See David Quigg's Profile
In your exasperation, I think you may inadvertently be buying into the same Clinton claims that SNL was lampooning. In this case, it would be "Make me the nominee. My supporters are too dumb, poor, racist, and TV-deprived to even consider voting for my opponent."
Look, I've never been to WV. But I think you need to find a way to test your assumptions about the people there. If you think you can be courteous and stay on message, maybe you should make a few get-out-the-vote calls Tuesday. Like in any state, you'll get a lot of people who don't want to talk to any stranger calling about anything. But you might be surprised by some of the people who answer.
No promises. But worth a try.
To me, one lesson of this election season is that a startling number of my fellow Americans turn out to be more receptive and reasonable than I ever would have guessed.
Ill-informed for sure, but not necessarily racist.
The muslim thing seems to be Obama's obstacle here in KY, not race.
I imagine it's the same in WV.
The Clintons' long experience in Arkansas gives them an advantage in a poor, vastly rural, undereducated state. Obama, who grew up in Hawaii and is a creature of big-city politics, can't be expected to have the same touch for wooing hillbillies. The hillbilly vote was the Clinton family bread and butter for many years; they know how to work it.

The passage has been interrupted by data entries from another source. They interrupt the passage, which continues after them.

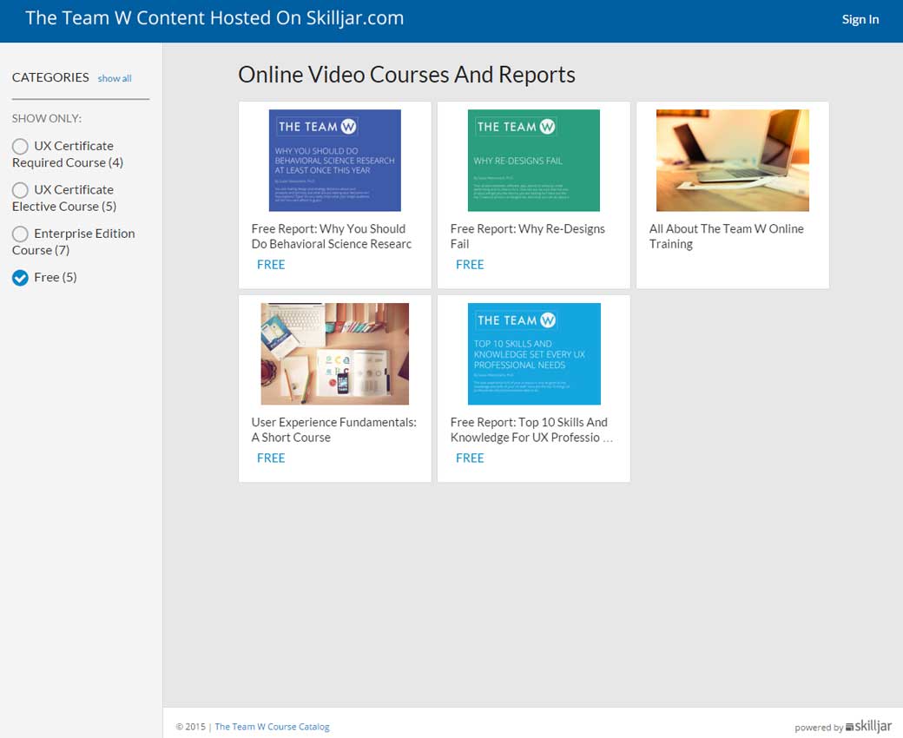This screenshot has width=903, height=738.
Task: Open the Behavioral Science Research report thumbnail
Action: click(x=334, y=161)
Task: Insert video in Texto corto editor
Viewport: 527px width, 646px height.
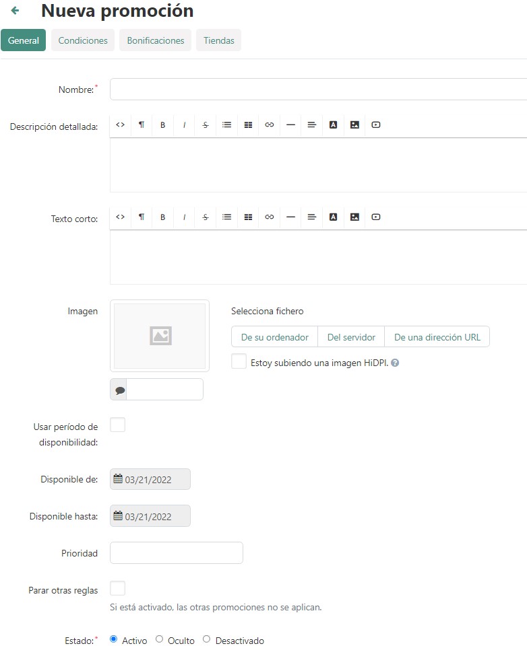Action: (x=376, y=217)
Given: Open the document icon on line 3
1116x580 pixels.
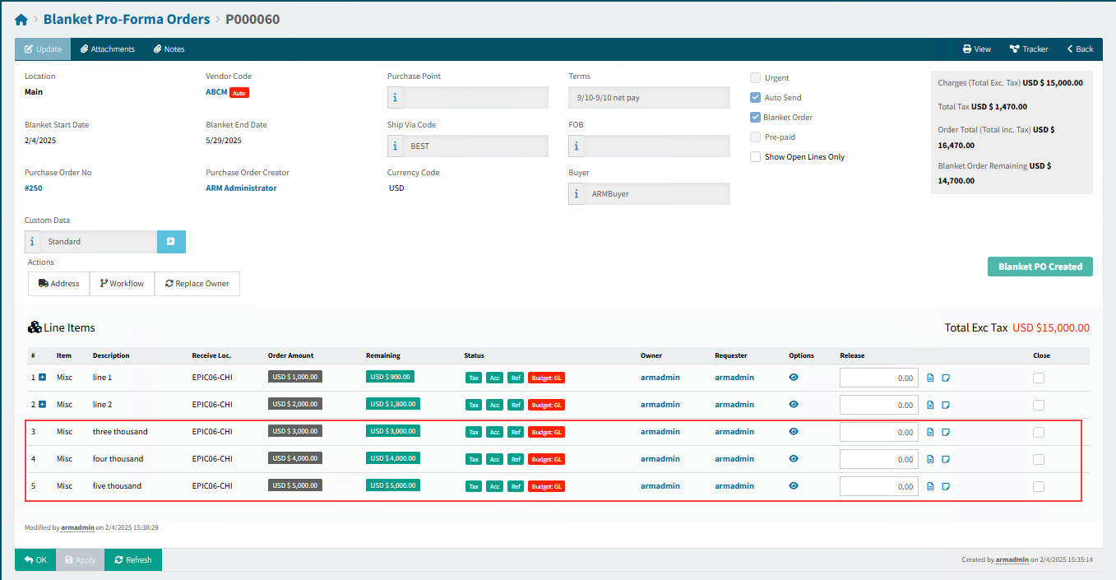Looking at the screenshot, I should (x=930, y=433).
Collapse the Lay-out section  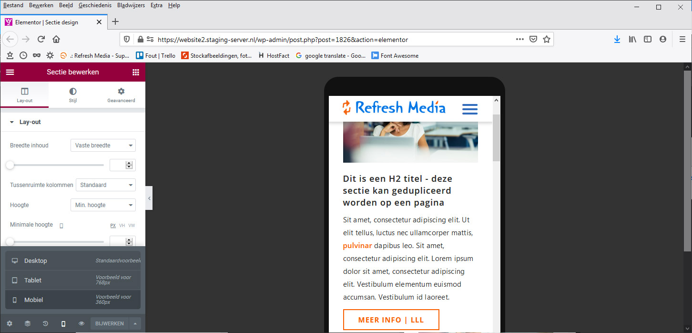click(12, 122)
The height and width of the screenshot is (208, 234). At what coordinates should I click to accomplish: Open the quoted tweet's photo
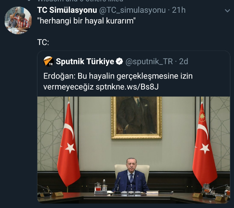(x=134, y=150)
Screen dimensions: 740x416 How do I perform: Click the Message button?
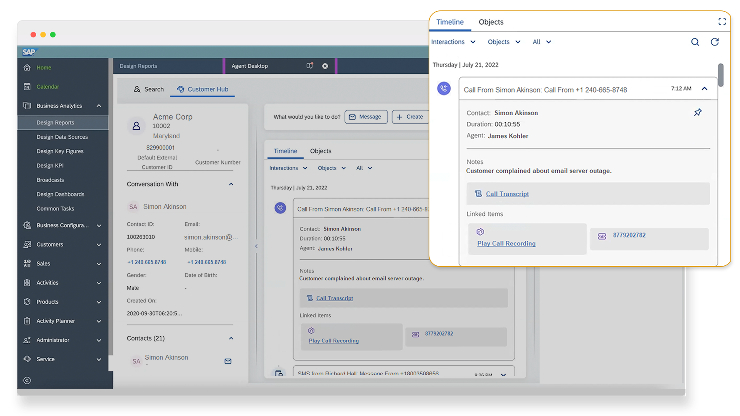[x=365, y=117]
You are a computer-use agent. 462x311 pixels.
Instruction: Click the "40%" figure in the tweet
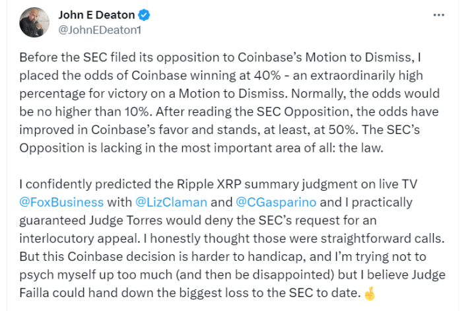(267, 75)
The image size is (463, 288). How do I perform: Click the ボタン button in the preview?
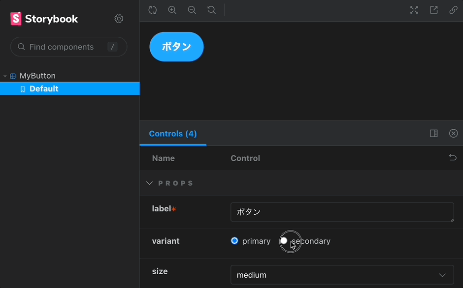point(176,47)
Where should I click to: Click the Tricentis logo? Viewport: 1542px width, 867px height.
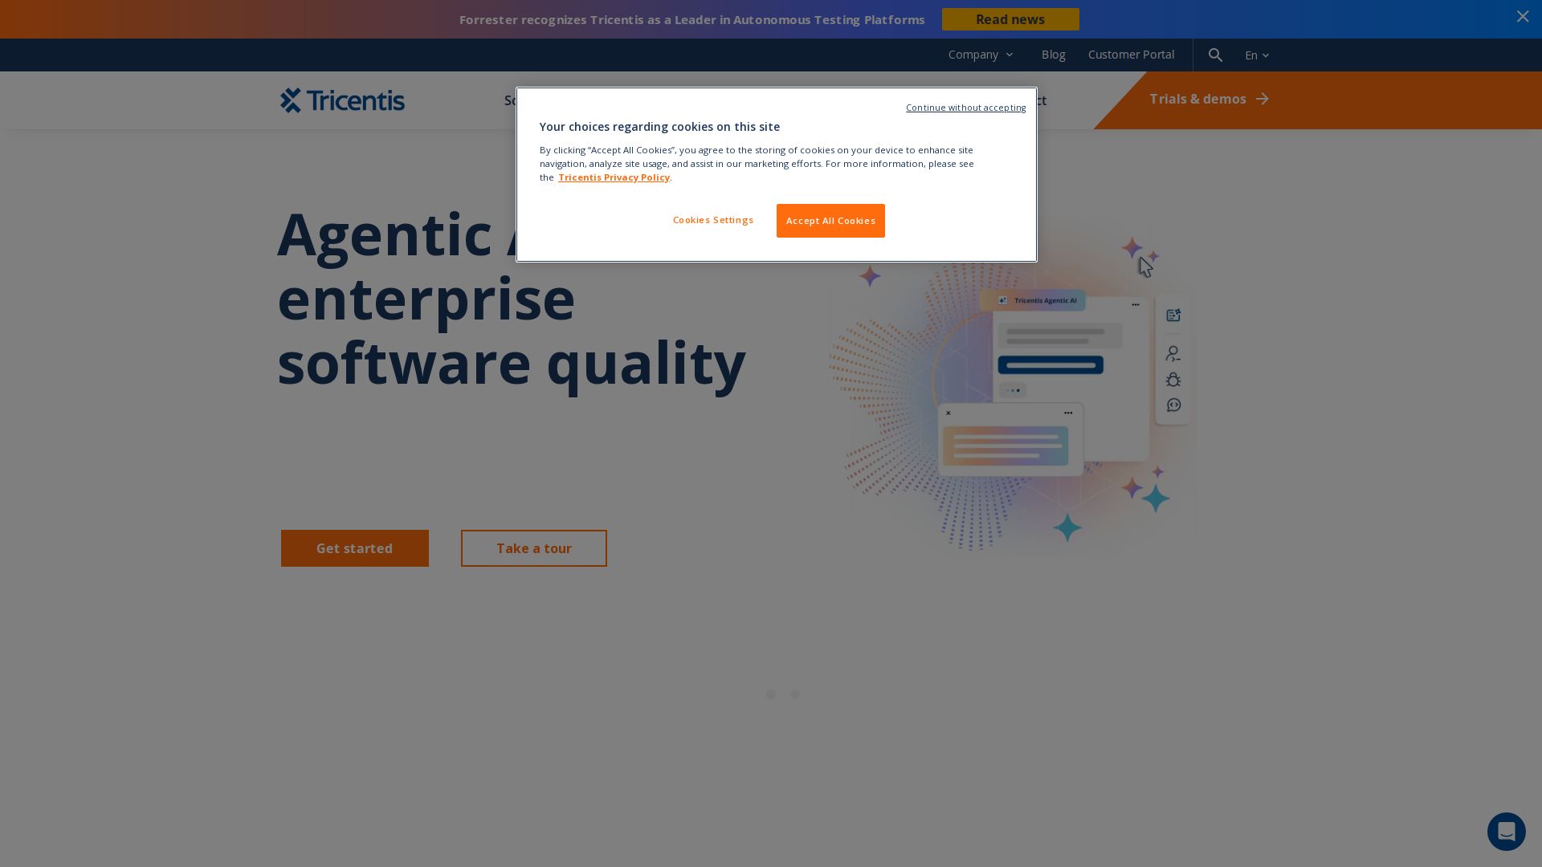(x=341, y=100)
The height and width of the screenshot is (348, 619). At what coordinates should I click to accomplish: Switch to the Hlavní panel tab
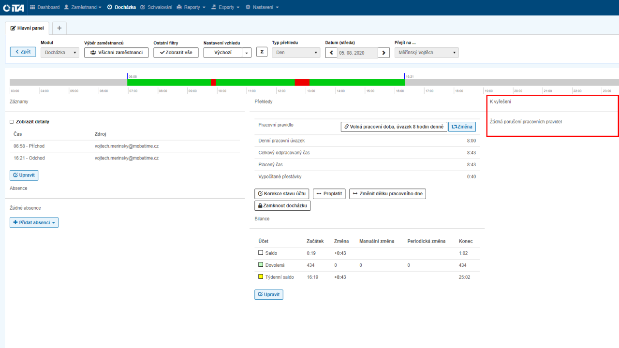27,28
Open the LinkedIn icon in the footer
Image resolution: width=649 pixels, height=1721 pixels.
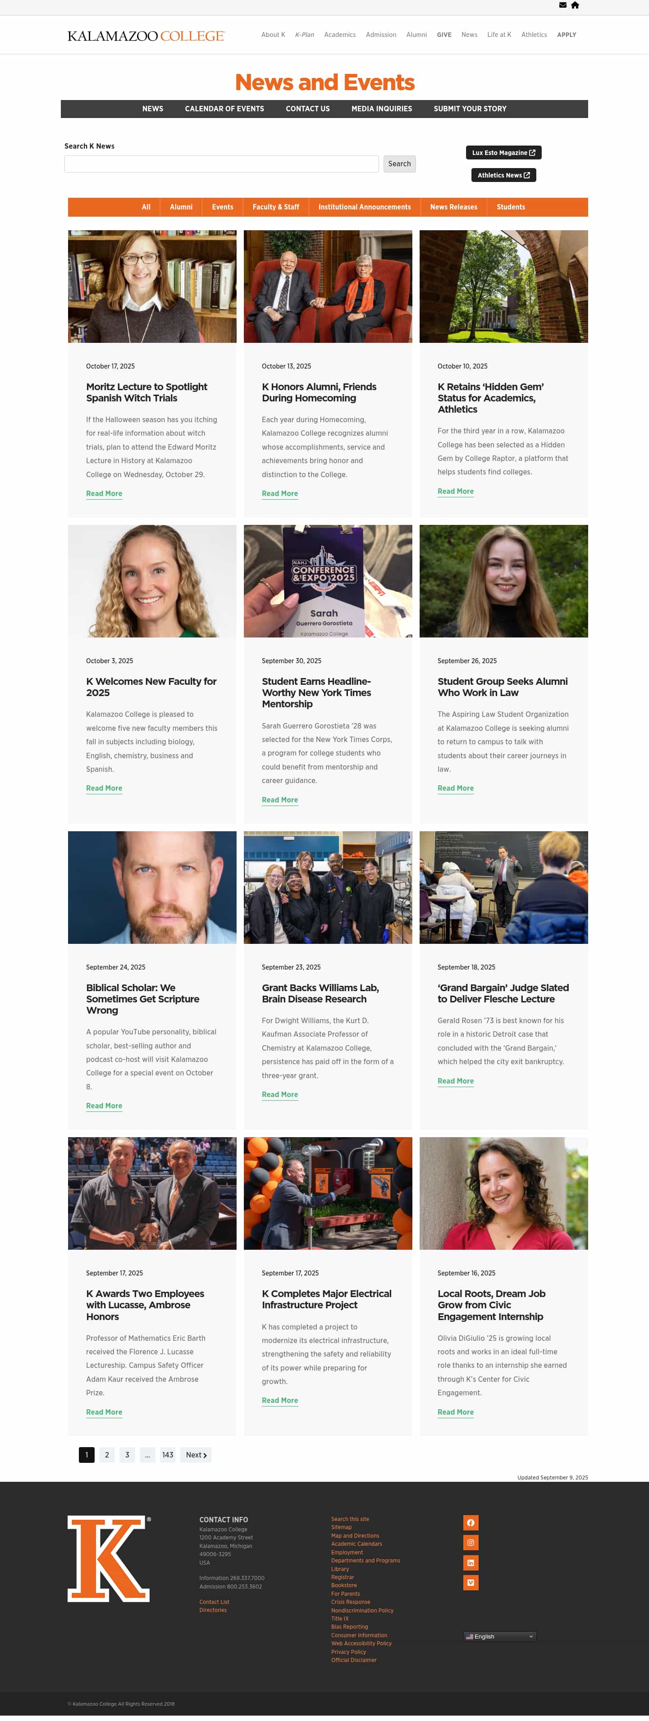[x=471, y=1563]
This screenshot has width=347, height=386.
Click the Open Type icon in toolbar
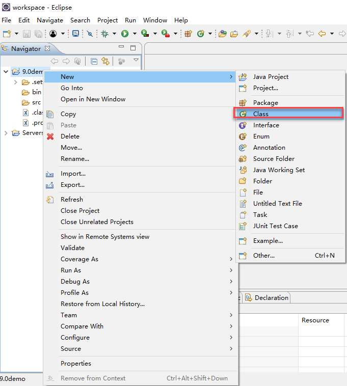223,34
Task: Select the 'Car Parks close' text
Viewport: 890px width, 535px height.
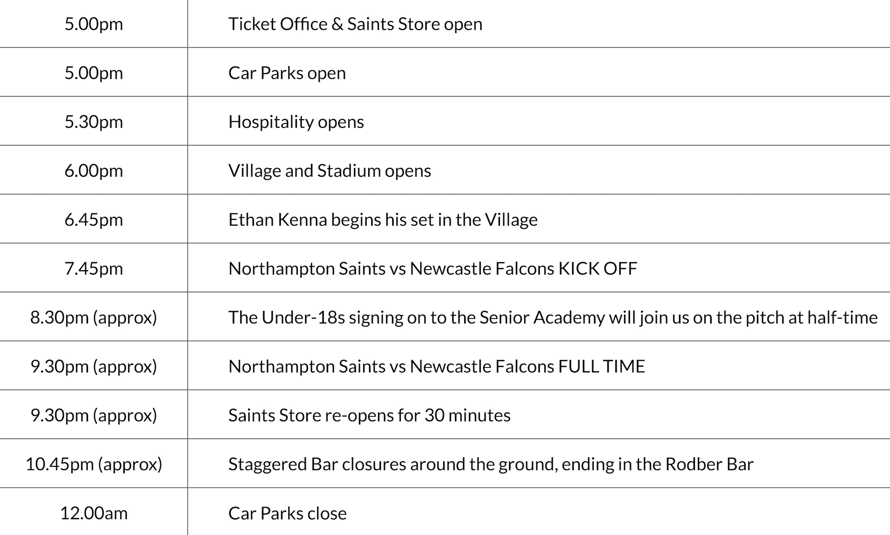Action: [287, 513]
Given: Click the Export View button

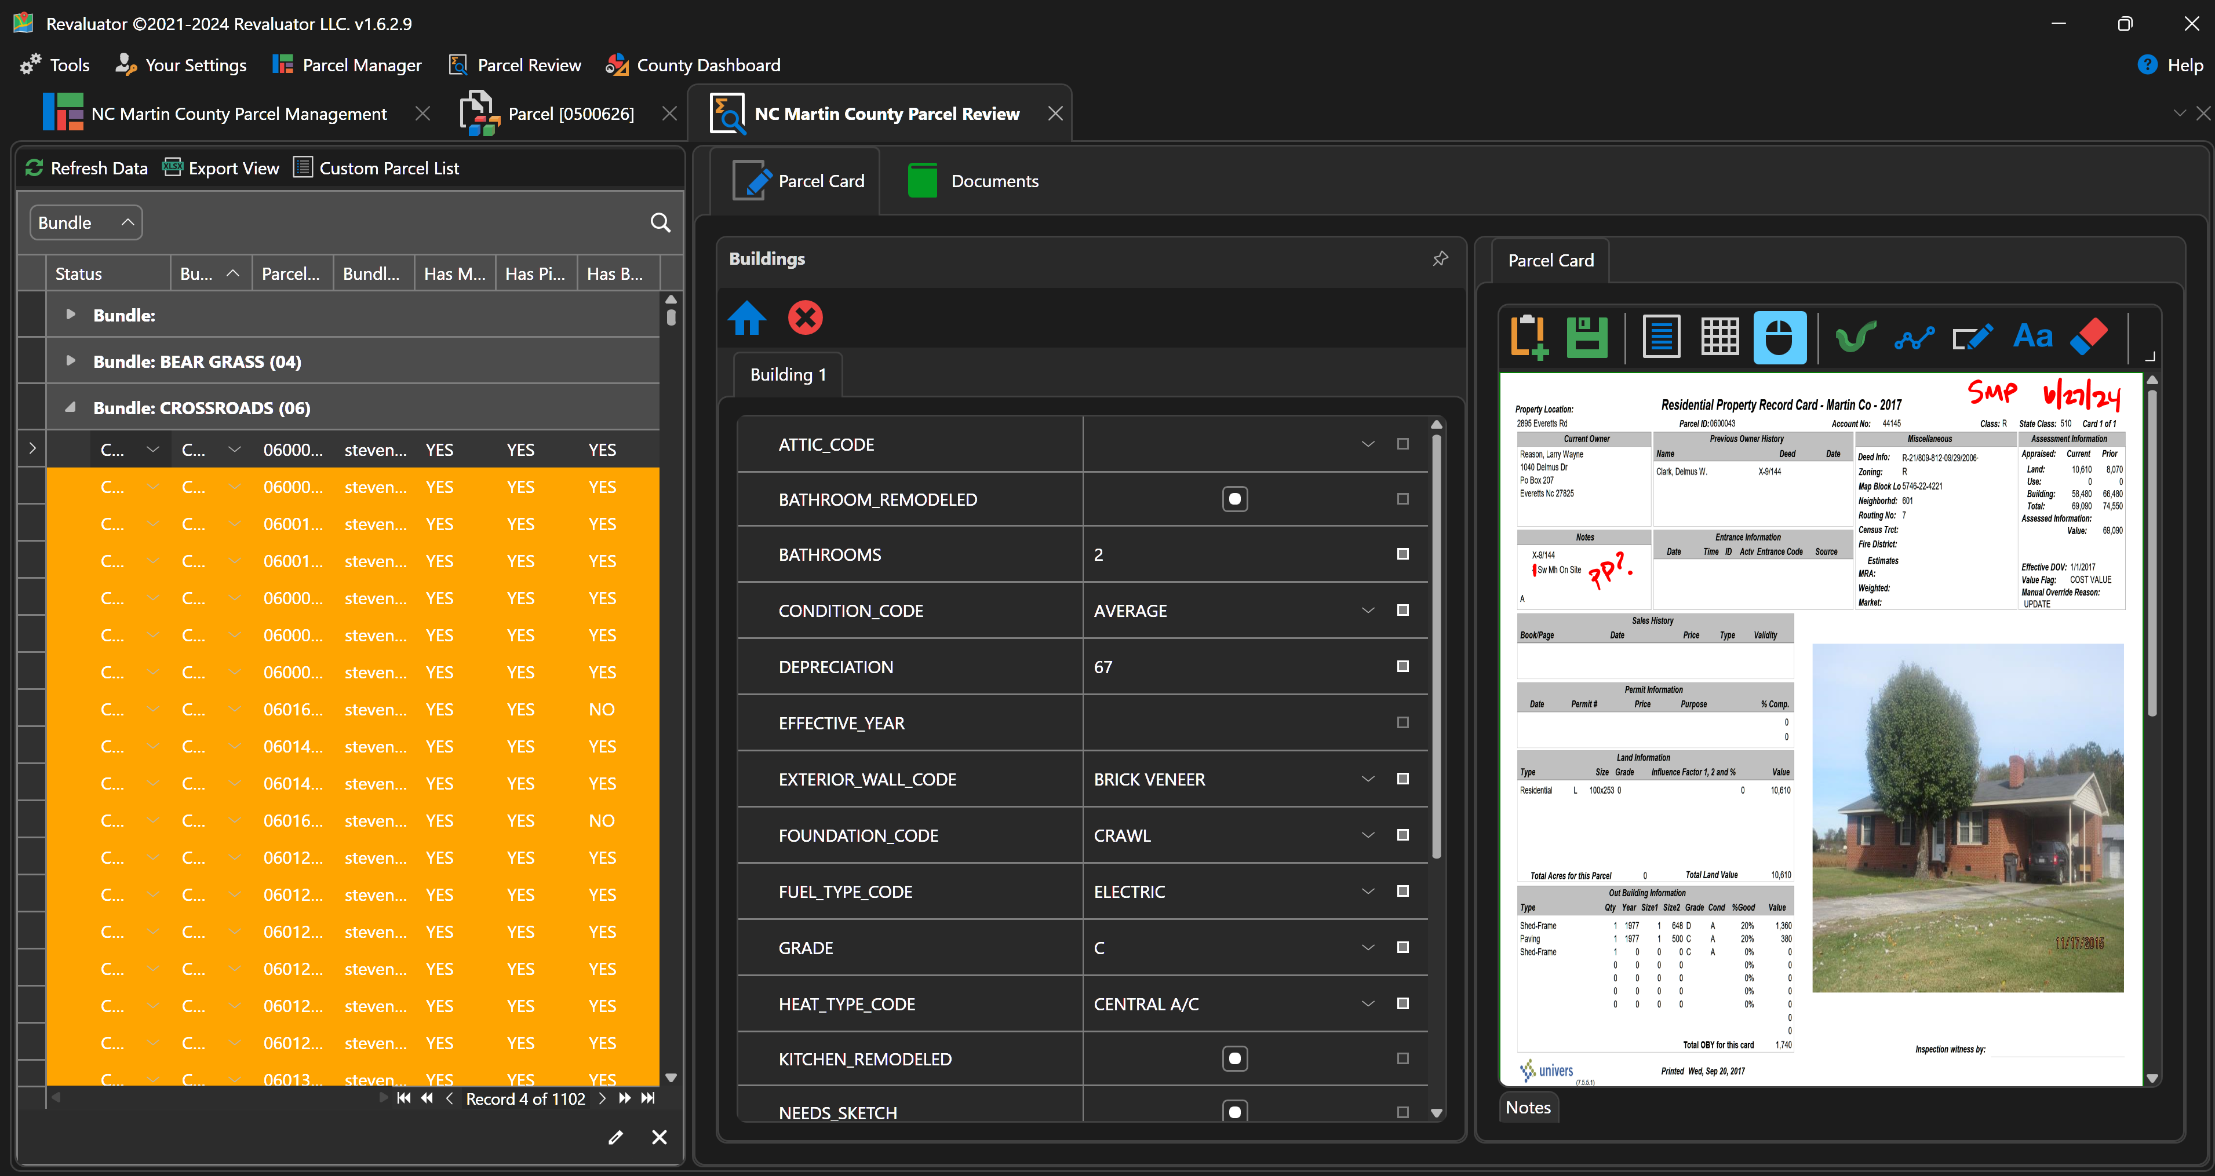Looking at the screenshot, I should (221, 168).
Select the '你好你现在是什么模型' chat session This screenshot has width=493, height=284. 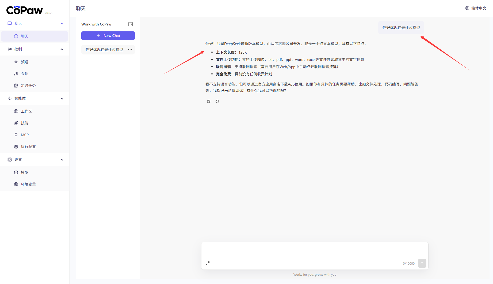(104, 50)
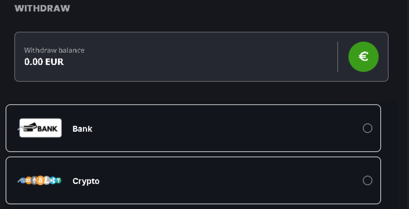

Is it any surprise that what worked for them in Arkansas is working for them in its east-of-the-Mississippi equivalent, West Virginia?
Remember that another cosmopolitan junior senator running for president, JFK, also had problems in the West Virginia primary. In his case, they didn't trust him because he was Catholic, and it was Hubert Humphrey, the Midwest populist with a touch for stirring up the yokels, who played the Hillary role. The big difference is that JFK had a rich father who was willing to simply buy the crucial state for him. Old bootlegger Joe was reputed to have said, "Don't buy another vote, I won't pay for a landslide."